Abstract
The valuation of firms and their profitability is a central topic in finance, accounting and economics. The literature has evolved from a focus on dividends as a valuation attribute to cash flows and more recently to book value and earnings. Our paper continues the evolution toward expressing value as a function of attributes that pertain directly to the value-creation process. Specifically, we formulate a model that expresses a firm's intrinsic value as a function of its investment history and its future investment opportunities.
The basic building block of our model is what we term the investment kernel. For a given level of current investment, it describes the stream of expected future cash flows. Firms are assumed to choose their level of investment optimally in each period up to the point where the net-present value of the last dollar invested is zero.

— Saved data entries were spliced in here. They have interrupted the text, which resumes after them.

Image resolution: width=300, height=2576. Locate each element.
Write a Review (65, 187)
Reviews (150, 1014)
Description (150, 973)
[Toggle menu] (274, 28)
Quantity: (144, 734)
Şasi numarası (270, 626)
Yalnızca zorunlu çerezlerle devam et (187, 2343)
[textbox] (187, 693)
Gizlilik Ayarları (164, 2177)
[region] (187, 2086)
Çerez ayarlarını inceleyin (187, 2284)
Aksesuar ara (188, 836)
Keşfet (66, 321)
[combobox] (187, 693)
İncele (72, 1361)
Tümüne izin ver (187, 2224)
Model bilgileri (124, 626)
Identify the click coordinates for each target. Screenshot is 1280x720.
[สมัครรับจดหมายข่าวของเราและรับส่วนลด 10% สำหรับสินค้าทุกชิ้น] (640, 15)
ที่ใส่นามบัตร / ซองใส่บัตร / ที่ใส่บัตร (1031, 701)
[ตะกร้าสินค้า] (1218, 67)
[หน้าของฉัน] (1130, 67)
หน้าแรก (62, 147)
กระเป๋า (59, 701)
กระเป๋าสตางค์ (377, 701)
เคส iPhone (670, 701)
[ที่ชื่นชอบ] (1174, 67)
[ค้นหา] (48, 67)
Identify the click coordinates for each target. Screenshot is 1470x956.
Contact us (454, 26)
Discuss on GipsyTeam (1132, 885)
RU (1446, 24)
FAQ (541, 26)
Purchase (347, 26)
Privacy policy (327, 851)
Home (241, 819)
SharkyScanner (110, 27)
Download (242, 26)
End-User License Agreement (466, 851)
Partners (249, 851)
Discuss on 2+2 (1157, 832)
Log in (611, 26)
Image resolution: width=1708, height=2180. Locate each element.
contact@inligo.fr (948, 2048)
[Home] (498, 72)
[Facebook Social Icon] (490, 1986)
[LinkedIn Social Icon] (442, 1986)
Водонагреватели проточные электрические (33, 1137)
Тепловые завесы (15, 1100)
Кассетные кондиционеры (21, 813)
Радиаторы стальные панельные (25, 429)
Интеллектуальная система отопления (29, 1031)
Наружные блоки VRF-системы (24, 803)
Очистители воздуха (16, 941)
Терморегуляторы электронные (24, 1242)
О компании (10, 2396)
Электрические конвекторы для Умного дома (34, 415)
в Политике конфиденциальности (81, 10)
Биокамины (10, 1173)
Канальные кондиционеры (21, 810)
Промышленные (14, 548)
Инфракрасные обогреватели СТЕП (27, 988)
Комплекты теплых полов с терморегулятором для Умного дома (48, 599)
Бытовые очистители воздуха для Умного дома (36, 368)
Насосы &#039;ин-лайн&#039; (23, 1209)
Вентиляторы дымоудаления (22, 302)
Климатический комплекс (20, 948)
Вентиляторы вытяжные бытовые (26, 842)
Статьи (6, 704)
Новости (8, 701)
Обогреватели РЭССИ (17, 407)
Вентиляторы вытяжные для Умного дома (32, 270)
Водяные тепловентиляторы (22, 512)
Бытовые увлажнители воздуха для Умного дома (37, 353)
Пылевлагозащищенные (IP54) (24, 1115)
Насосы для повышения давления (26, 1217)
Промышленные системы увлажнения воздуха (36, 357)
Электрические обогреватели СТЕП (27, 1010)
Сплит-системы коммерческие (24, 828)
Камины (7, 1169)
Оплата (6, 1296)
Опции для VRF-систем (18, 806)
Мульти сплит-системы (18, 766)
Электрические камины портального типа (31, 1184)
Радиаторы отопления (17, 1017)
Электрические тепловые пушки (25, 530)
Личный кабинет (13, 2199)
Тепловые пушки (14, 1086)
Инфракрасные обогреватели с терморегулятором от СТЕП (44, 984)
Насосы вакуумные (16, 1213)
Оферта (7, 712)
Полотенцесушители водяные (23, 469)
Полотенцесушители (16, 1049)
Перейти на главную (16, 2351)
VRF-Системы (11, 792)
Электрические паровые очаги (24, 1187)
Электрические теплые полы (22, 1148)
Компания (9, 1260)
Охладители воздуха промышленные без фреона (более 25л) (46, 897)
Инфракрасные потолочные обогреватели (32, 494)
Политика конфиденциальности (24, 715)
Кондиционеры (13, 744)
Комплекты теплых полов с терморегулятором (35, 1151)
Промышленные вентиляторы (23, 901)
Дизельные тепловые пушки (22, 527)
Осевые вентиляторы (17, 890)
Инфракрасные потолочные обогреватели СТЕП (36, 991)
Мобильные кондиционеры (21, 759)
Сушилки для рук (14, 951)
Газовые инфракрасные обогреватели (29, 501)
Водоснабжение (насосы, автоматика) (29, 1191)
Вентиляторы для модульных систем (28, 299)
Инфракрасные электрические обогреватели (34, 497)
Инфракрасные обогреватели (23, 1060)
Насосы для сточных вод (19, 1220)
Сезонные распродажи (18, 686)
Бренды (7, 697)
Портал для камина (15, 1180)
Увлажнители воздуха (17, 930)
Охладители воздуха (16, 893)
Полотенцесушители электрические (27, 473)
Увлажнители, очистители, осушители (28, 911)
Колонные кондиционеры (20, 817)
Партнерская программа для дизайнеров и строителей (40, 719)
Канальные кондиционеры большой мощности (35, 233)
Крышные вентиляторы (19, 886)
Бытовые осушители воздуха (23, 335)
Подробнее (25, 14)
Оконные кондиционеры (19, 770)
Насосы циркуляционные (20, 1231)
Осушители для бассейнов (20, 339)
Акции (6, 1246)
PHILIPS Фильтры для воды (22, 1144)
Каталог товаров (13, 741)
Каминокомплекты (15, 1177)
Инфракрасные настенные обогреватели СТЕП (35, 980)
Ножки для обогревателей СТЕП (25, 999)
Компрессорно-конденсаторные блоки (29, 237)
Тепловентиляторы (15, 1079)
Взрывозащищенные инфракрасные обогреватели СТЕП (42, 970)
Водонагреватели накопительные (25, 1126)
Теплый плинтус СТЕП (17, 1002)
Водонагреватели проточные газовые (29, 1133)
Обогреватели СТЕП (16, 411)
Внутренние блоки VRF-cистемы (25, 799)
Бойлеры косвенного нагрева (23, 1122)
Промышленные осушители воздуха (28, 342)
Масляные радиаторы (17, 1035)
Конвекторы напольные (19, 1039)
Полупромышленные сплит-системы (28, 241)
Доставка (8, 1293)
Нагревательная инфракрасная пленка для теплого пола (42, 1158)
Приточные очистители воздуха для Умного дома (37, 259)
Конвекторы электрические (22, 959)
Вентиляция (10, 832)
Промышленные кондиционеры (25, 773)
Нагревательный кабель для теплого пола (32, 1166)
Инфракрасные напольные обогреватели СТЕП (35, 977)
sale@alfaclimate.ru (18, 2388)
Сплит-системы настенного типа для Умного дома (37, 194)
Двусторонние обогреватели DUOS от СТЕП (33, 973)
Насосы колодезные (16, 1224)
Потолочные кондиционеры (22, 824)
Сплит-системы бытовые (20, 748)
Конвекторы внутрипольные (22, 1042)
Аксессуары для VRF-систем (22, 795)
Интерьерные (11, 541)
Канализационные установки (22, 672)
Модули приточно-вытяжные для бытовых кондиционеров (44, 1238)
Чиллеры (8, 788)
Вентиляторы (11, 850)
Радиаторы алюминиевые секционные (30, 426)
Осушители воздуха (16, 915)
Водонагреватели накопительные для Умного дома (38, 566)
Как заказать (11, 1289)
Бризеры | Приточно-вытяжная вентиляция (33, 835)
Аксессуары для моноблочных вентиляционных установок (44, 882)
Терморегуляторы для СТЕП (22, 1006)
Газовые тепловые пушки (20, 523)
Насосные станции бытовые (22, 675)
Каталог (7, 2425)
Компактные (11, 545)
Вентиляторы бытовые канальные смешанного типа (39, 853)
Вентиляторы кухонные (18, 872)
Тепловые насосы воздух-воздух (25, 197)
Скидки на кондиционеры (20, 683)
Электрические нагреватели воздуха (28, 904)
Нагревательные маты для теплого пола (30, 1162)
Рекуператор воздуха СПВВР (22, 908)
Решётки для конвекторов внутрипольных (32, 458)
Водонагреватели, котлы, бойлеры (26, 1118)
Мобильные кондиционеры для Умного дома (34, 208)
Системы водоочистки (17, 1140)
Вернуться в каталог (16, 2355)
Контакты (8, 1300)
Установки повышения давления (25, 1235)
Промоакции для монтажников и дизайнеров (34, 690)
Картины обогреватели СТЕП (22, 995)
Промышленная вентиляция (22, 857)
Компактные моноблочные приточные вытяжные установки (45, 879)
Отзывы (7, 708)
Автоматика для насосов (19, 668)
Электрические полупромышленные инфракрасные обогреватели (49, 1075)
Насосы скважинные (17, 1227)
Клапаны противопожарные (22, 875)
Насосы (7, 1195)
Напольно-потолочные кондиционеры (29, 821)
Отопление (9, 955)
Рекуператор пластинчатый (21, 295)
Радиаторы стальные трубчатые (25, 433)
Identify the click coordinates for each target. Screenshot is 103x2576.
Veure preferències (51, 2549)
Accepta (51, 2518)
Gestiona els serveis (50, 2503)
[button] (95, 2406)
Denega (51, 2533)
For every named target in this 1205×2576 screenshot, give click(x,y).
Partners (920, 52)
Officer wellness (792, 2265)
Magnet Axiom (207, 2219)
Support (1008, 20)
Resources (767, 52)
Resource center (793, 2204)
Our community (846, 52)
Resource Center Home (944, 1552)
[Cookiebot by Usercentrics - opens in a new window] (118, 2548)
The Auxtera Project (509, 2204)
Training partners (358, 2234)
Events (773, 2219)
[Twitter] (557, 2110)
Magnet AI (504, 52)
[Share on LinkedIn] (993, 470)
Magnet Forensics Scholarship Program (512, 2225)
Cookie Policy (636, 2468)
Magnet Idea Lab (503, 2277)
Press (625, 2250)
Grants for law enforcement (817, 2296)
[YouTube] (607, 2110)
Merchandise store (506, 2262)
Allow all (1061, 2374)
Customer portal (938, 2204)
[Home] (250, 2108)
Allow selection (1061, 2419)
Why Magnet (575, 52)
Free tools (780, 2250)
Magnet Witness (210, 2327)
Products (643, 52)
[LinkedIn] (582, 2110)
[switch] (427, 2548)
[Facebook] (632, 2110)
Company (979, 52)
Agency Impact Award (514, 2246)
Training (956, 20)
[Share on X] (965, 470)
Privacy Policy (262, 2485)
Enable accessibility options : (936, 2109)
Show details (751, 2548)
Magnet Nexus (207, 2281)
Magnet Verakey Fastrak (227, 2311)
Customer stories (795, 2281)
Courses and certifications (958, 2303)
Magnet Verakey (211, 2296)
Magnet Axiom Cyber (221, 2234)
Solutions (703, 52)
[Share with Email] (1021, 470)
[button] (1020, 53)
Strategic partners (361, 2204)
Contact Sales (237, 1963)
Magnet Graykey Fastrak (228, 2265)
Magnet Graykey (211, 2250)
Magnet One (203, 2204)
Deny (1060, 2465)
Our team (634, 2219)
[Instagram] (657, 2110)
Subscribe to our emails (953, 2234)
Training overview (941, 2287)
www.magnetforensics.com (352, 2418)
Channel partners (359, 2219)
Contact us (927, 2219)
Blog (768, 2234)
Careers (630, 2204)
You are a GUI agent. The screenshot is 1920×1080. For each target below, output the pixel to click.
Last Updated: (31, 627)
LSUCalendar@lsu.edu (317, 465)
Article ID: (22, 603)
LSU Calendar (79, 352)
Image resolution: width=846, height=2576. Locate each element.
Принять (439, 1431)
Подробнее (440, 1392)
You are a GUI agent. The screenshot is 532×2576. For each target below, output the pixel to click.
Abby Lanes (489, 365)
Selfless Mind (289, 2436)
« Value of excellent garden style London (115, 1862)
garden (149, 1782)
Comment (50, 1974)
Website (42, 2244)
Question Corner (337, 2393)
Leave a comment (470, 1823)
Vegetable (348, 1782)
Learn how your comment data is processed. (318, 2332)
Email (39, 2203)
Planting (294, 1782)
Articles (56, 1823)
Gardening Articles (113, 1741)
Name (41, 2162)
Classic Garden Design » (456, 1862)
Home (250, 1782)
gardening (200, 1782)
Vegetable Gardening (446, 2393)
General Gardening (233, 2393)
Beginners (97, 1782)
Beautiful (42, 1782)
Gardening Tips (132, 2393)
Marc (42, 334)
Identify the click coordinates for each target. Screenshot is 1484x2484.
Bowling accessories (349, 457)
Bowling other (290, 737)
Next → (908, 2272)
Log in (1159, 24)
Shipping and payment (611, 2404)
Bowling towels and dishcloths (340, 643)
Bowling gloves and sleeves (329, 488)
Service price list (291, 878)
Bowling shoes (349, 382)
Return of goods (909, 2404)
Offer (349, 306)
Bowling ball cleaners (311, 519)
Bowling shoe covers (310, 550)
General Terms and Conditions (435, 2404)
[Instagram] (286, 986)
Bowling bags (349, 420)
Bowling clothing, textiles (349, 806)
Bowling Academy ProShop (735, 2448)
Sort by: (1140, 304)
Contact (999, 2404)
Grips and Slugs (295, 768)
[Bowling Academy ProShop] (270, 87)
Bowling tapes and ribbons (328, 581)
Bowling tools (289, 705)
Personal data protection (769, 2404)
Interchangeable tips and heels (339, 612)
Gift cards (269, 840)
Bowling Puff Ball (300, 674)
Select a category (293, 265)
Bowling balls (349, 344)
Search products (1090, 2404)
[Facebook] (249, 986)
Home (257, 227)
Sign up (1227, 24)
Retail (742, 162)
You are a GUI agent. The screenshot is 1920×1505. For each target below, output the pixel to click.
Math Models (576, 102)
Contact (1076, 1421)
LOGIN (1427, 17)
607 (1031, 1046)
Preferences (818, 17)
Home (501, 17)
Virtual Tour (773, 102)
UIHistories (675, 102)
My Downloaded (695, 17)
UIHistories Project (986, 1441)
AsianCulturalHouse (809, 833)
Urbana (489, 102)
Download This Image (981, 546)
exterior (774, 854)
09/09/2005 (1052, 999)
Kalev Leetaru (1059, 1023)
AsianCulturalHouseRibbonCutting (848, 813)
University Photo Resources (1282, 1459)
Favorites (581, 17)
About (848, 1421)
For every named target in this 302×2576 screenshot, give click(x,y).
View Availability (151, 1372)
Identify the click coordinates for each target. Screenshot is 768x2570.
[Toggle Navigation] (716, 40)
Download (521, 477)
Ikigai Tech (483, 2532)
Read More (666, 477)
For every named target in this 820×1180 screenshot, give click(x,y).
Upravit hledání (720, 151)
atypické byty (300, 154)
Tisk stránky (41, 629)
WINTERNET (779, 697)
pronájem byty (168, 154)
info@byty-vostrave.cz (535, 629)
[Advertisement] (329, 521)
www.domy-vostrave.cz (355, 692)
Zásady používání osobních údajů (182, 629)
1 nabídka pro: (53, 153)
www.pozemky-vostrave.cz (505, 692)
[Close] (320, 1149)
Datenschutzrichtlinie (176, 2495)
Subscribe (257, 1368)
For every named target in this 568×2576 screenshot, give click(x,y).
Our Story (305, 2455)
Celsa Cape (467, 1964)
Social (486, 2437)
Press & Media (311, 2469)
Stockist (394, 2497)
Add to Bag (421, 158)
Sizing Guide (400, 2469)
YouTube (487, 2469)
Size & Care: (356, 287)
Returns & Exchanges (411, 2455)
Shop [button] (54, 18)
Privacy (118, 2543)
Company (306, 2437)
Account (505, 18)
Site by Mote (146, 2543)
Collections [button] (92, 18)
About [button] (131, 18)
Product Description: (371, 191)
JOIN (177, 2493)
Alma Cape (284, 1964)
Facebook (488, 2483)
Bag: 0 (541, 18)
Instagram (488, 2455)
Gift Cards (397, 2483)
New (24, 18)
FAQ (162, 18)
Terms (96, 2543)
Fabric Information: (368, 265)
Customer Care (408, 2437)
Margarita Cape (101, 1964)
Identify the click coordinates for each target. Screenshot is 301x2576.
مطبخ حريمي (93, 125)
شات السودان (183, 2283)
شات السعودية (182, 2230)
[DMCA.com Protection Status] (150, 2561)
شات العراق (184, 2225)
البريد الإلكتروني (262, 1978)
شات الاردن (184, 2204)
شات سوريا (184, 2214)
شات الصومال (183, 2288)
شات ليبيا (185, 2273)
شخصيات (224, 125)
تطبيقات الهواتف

To capture the notion of a firms' life cycle (or the life cycle of its products), we allow for the investment kernel to vary over time, possibly in a non-monotonic fashion. Investment opportunity sets are, of course, unobservable in practice because accounting data do not reveal the present value of expected cash flows from current investments. However, firms report their current investment spending, for example, in the form of capital expenditures, R&D and advertising. Furthermore, the earnings and cash flows reported in each period provide information about the economic profitability of past investments. By restricting attention to a parametric class of investment kernels, we can use the time-series of firm-specific accounting information to estimate a particular firm's investment kernel. This allows us to recover the mapping from investment to payoffs and thereby make inferences about intrinsic value, profitability and the firm's effective cost of capital.